Now I m not sure on this one and this definitely needs more testing. And barely lxd related but it is easy to test…

On my side it seems to correlate with usage of lxd-vm on btrfs backed and 5.4 kernel. I have lxd-vm running windows10 which runs mssql(does it even matter?). And now I noticed that I got several(a day) btrfs csum warnings, I checked ssds at least smart doesnt report anything and before(vm) I didint have such errors. After moving vm away to other host linux 5.3 errors stopped and there is no errors on that machine either.

This might be kernel specific issue or probably hardware, I m using Ubuntu, now this server has latest kernel, others have a bit older 5.3 and now I kinda dont want to upgrade them :slight_smile:
Linux universe-linux 5.4.0-42-generic #46~18.04.1-Ubuntu SMP Fri Jul 10 07:21:24 UTC 2020 x86_64 x86_64 x86_64 GNU/Linux

This is easy to test if someone has same kernel and buntu18 and a write intensive vm just do dmesg | grep -i btrfs and look for funny stuff. Interestingly btrfs scrub doesnt show anything.

I tried googling closest thing I found is this.

Direct IO and CRCs

Direct IO writes to Btrfs files can result in checksum warnings. This can happen with other filesystems, but most don’t have checksums, so a mismatch between (updated) data and (out-of-date) checksum cannot arise.

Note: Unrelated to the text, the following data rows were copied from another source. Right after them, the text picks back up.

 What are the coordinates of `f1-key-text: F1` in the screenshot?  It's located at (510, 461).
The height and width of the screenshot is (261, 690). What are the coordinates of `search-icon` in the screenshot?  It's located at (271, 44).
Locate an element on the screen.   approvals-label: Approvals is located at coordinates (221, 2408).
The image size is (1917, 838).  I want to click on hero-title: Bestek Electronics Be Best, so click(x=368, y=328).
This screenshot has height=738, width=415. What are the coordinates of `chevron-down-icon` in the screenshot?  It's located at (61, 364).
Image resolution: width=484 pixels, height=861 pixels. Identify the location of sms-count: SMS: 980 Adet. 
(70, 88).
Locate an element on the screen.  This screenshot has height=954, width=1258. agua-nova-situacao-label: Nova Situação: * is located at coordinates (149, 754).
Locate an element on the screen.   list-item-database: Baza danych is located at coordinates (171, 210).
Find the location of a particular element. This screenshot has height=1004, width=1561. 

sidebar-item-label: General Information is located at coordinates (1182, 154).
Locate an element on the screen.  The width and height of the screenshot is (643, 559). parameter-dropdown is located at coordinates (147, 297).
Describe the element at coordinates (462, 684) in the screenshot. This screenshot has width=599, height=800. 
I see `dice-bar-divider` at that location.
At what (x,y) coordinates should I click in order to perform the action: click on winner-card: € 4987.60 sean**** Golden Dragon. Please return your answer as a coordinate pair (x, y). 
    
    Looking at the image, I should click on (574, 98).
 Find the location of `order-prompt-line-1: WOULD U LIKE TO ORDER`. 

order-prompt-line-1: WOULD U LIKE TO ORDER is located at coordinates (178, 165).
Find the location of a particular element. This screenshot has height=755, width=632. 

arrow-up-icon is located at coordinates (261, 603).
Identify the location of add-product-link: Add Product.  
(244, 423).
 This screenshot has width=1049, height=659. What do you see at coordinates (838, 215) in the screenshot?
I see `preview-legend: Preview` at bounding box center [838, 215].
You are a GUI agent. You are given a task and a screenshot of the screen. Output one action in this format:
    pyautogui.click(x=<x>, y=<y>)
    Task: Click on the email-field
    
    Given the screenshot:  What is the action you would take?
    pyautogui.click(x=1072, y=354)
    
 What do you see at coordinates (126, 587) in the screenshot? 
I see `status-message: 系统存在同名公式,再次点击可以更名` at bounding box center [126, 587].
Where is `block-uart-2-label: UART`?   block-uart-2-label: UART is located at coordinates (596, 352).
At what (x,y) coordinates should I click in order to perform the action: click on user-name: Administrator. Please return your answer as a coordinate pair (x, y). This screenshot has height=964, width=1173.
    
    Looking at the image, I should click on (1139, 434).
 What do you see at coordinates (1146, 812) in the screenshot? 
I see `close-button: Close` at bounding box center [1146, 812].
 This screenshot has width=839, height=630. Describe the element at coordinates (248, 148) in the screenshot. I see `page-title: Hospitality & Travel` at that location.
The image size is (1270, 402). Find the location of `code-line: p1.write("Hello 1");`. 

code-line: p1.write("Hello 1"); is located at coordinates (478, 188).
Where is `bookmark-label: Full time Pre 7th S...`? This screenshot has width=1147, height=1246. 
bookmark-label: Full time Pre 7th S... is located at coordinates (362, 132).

This is the issue described in this email: “where the application will modify the page while it’s inflight” (see also this article on stable writes). This results in checksum verification messages that are warnings instead of errors, as in for example:

BTRFS warning (device dm-1): csum failed ino 252784 off 62910578688 csum 802263983 expected csum 4110970844

Details of affected versions TBD.

Okay and now I get errors on a new machine in which VM currently is. And on the old one there is no new errors. Old one runs 5.3 kernel so its not 5.4 kernel problem at least.